Family dispute: Stepfather accuses stepson of stealing his pick up
Pago Pago, AMERICAN SAMOA — A man with two prior convictions over a decade is back in court again on a new allegation that he stole his stepfather’s vehicle. When pulled over by patrol officers last month, the suspect, Atina Kamu told officers the vehicle belonged to him and his mother, not his stepfather.
Kamu was taken into custody on June. 20th after officers pulled over the vehicle he was driving at a traffic stop. He made his initial appearance in court on the following Monday, June 22nd.
The government charged Kamu in two different cases.
In the first case, he is charged with one count of stealing, a class C felony, punishable by imprisonment of up to 7 years, a $5,000 fine or pursuant to A.S.C.A 46.2101, a fine equal the twice the amount of gain from the commission of said crime, up to a maximum of $20,000, or both such fine and imprisonment.
Bail was set at $5,000.
In the second case, Kamu is charged with one count of unlawful possession of marijuana and one count of unlawful possession of methamphetamine, both felonies.
The government claims that on the morning of Apr. 20th, a man from Aua contacted the Central Police Station in Fagatogo for assistance to locate his vehicle, which he said was stolen by his stepson, Kamu, the defendant in this case.
The man further stated to police that he suspected that his stepson allegedly stole his vehicle to sell drugs because he’s a drug dealer.
The dispatcher relayed the information to all the police units and two police officers who received the information while patrolling in the Aua area heading West near the village of Leloaloa and Atu’u spotted the vehicle.
According to the government, the stolen vehicle was a blue pick-up with the license plate number 2197, and was registered under the name, Taavili Ionatana, the stepfather of the defendant.
Two hours after the transmission the officers in Aua observed a blue pick-up that did not stop at a stop sign. Since the vehicle matched the description of the stolen vehicle, police pulled it over.
Officers approached the vehicle and noticed that there were two individuals inside — the driver, who is the defendant and a female passenger, who was later identified as the defendant’s girlfriend.
When told the vehicle he was driving was stolen, the defendant told police that the vehicle belongs to him and his mother, not his stepfather. He further stated to officers that they were heading to the Fagatogo Market to get some banana and taro for the Sunday meal.
Officers told the defendant that they are going to impound the vehicle and he needed to come with them to the CPS for further discussion.
Officers then met up with the defendant’s stepfather at the CPS, where he provided officers with a document, which confirmed that the vehicle is registered in his name.
The defendant on the other hand continued to claim that the vehicle belonged to him and his mother, not his stepfather. He further stated to police that it was his mother who gave him the authority to drive their family vehicle. He said his stepfather didn’t have the authority to change the ownership of the vehicle because it was he (defendant) who bought the vehicle a few years back for his mother and his young siblings.
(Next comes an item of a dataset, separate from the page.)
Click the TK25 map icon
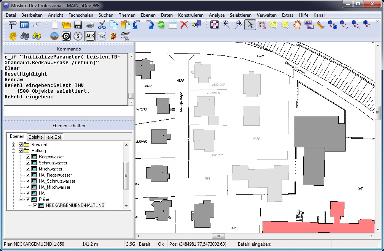The height and width of the screenshot is (251, 384). tap(102, 36)
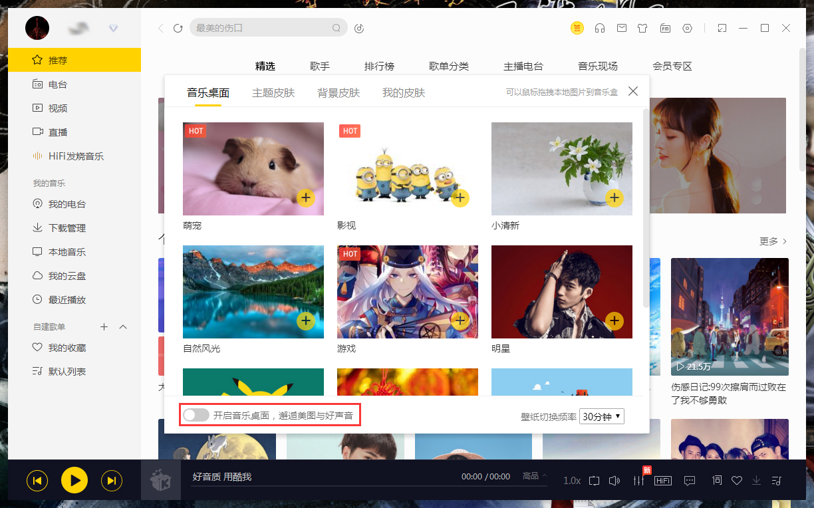
Task: Open the sound effects equalizer icon
Action: point(638,480)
After further discussion regarding the matter, Kamu was then taken into custody and charged with stealing.
Before he was taken into custody, he was patted down and during the body search, police officers found a small stamped-sized baggie containing green leafy substance, along with a glass pipe (commonly used to smoke meth) containing white crystalline substance inside Kamu’s pocket.
Kamu refused to make a statement to police when he was asked about the illegal drugs.
PRELIMINARY EXAMINATION (PX)
During Kamu’s preliminary examination (PX), defense attorney, Bob Stuart wanted to know whether the stolen vehicle really belonged to his client’s stepfather. The government witness told the court that the vehicle is registered under Kamu’s stepfather’s name.
When Stuart asked if there’s any period of time the stepfather gave permission to Kamu to drive the vehicle prior to the day of the alleged incident, the witness replied, “I don’t know.”
Kamu appeared in High Court two weeks ago for arraignment. His pretrial conference is now set for Aug. 9th.
In 2011, Kamu, who was 30 years old at the time of the offense, was charged with attempted rape. He was later convicted and sentenced by the court to 3 years probation. He admitted to the court that he repeatedly forced a 16-year old victim to go with him in his car and his intention was to rape her.
In 2014, Kamu was convicted for violating local drug laws and was sentenced to 5 years probation. His conviction stemmed from an incident after a man contacted police for assistance after Kamu attempted to pick a fight with him, after trying to sell him marijuana cigarettes. When the man didn’t want to buy, Kamu challenged the man to a fight. The man reached for his phone and called police. Police apprehended Kamu and during a body search, officers discovered 5 marijuana cigarettes inside a small baggie in Kamu’s possession.